Voilà pour ma première erreur. La seconde me semble plus grave. Dans l’impulsivité du moment, j’ai fais abstraction d’une des règles fondamentales du journalisme celle que je nomme familièrement la règle de la médaille. Chaque situation comporte toujours au moins deux aspects, comme une médaille a deux faces.

Après avoir mis mon billet en ligne, en discutant avec un des membres présents, on me fit part des renseignements nouveaux qu’il m’aurait été fort utile de connaître avant d’écrire. La réunion du week end était en fait la seconde rencontre des forumeurs.

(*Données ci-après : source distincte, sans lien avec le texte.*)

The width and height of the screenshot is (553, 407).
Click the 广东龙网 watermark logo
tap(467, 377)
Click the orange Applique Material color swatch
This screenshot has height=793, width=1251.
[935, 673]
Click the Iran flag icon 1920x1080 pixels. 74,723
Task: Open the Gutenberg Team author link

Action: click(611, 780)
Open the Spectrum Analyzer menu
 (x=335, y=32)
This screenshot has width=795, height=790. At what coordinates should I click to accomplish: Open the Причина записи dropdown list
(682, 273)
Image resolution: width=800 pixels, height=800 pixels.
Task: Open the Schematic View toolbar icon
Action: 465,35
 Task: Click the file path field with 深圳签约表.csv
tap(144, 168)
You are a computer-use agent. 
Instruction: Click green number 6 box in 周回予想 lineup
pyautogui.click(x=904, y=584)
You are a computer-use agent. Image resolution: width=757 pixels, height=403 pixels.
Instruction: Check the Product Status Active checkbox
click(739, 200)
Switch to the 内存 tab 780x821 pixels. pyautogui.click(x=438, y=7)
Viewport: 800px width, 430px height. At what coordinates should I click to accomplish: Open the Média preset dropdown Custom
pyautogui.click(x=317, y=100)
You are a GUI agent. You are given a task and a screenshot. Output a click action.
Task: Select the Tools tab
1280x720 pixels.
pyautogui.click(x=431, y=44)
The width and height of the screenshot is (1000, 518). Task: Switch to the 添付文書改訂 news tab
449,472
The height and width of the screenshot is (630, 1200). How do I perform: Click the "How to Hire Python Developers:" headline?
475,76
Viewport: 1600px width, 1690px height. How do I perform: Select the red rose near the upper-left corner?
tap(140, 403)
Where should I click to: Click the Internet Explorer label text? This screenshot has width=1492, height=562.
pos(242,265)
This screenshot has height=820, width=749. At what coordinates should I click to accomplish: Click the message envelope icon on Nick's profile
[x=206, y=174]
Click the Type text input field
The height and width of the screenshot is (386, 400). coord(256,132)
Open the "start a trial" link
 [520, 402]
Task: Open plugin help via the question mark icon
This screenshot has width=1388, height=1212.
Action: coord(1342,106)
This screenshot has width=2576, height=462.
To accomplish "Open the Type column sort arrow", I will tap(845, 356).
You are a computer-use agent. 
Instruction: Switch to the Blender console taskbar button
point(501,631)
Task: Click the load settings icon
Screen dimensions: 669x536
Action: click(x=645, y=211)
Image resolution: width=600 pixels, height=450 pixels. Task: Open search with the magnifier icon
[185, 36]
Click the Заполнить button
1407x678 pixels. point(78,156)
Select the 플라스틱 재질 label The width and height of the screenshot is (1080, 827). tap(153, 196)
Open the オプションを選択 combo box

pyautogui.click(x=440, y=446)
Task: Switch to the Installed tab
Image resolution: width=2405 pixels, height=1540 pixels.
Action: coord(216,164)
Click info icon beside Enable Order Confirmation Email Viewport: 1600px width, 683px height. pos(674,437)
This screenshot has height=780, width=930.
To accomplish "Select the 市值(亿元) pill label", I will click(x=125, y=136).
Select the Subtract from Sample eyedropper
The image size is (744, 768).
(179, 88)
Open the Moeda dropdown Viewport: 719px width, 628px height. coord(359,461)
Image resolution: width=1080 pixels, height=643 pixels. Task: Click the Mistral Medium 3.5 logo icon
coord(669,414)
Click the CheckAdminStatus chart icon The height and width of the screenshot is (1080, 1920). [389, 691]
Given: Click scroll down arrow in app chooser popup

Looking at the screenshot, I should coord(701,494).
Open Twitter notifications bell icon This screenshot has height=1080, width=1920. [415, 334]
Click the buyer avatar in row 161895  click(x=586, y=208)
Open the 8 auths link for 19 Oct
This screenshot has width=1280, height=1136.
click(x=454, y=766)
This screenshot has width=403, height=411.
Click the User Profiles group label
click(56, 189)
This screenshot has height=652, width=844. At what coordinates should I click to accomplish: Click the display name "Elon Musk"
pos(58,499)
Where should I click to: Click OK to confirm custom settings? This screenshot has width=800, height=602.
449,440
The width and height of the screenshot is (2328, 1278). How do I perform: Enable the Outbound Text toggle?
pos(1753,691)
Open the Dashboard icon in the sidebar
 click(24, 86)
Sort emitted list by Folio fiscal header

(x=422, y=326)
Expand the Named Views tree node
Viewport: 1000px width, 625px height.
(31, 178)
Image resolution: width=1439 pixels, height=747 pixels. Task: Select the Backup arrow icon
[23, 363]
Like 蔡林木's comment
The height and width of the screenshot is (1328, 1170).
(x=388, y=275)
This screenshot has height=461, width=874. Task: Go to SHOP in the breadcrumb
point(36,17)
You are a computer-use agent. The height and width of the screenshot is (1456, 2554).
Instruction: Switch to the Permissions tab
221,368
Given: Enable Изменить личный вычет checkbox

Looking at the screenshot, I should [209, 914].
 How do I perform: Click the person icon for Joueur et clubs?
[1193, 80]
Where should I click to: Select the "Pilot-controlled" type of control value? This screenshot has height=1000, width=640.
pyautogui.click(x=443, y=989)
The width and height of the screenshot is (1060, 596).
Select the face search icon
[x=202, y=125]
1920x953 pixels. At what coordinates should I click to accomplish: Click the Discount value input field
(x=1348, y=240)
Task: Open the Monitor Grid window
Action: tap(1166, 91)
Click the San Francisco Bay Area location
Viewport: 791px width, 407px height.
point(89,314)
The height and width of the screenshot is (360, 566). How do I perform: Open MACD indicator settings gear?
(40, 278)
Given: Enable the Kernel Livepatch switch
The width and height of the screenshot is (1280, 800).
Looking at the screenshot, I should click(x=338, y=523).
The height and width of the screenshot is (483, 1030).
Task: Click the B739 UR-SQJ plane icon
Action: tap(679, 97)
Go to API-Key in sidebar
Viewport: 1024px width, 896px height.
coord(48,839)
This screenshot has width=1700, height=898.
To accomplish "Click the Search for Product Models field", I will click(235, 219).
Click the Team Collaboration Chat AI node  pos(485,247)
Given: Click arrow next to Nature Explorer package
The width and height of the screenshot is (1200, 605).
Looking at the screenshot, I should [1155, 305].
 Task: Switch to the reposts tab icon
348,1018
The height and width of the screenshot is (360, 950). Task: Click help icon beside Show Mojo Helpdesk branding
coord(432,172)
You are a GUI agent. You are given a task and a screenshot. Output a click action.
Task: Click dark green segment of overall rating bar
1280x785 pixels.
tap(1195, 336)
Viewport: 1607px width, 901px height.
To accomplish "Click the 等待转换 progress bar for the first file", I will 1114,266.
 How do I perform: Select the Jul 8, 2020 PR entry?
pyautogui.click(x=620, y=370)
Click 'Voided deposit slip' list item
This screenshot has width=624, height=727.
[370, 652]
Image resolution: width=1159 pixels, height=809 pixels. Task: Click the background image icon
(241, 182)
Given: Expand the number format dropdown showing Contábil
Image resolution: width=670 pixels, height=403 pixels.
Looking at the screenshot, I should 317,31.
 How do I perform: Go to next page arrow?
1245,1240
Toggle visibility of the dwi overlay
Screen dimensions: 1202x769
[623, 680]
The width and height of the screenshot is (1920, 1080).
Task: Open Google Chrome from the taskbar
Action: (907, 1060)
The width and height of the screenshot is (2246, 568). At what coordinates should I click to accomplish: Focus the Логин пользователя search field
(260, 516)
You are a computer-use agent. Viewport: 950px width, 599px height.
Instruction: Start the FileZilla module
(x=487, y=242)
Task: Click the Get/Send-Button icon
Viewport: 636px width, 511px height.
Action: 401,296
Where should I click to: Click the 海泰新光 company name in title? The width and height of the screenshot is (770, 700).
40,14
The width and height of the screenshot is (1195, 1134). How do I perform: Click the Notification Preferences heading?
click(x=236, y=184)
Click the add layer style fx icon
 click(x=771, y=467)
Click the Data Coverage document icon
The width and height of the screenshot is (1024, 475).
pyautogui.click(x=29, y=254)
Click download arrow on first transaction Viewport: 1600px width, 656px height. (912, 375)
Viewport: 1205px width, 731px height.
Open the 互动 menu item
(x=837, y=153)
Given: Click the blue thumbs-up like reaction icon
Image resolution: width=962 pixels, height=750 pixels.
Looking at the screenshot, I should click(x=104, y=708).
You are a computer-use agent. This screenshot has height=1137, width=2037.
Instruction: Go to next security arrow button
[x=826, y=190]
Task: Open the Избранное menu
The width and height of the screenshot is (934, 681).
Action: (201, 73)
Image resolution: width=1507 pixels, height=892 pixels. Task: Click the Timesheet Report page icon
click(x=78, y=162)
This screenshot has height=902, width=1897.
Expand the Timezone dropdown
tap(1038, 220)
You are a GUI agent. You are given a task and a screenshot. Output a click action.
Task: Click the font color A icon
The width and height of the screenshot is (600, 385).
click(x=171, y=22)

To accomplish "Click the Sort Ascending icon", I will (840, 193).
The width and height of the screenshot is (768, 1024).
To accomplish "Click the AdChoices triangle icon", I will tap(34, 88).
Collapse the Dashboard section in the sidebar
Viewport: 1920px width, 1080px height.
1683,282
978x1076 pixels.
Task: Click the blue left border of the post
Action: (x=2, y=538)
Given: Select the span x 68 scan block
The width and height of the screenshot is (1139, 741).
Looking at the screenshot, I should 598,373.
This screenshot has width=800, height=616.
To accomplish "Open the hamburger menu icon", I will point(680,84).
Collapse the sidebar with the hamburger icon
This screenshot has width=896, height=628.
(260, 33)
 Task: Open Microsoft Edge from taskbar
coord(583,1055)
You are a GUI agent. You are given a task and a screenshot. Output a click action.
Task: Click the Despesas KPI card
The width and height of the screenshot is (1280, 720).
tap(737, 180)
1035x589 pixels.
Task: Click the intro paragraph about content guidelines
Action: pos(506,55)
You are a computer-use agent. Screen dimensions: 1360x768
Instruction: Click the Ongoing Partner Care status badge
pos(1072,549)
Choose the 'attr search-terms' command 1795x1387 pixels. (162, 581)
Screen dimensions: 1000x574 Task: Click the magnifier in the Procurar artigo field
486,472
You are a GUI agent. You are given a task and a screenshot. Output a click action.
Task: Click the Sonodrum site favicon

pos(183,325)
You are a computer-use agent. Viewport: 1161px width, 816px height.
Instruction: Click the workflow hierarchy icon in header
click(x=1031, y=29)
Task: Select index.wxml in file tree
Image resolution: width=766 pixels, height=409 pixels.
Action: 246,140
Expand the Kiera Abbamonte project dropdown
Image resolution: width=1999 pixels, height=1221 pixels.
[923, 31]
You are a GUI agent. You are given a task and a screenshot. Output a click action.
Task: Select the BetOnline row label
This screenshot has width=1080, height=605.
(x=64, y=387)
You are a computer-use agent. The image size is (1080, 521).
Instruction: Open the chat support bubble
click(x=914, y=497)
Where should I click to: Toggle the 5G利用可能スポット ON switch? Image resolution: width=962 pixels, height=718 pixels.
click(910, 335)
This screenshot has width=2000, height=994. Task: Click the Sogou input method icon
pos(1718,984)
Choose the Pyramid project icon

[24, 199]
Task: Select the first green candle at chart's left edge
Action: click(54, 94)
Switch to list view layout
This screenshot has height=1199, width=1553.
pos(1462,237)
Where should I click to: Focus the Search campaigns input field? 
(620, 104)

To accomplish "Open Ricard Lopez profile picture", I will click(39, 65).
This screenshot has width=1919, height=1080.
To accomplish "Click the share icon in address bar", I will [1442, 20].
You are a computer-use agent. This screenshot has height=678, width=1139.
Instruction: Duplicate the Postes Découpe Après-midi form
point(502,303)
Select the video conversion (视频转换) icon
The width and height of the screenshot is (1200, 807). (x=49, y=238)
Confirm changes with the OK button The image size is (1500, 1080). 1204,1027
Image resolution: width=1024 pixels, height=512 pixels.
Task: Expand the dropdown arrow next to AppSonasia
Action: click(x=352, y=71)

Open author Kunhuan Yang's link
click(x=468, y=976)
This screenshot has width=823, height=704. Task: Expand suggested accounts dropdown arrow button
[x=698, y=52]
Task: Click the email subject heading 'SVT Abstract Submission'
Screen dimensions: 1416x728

Lors de la première, un simple souper, la FQCC avait été sollicitée pour souligner l’événement, demande qui avait été déclinée.

Échaudés une première fois, les organisateurs n’avaient pas cru utile de formuler une nouvelle demande. Mis au courant de ce facteur, j’aurais sûrement été plus nuancé dans mes propos en replaçant la situation dans son contexte.

Il faut savoir qu’entre la tenue des deux événements, la FQCC a connu de grands changements dans son organisation. Un nouveau directeur général a pris la direction de l’organisme. J’imagine facilement son étonnement en lisant mon brulôt alors que jamais ne lui était parvenue la demande d’une quelconque commandite. Il est clair qu’il ne faut pas présumer des intentions d’une personne sans s’en être informé au préalable. Chaque coureur mérite sa chance.

Conséquemment, je crois que je vais m’imposer une séance de méditation sur l’adage selon lequel il faut touner sa langue sept fois dans sa bouche avant de parler. Entretemps, je considère l’incident clôs.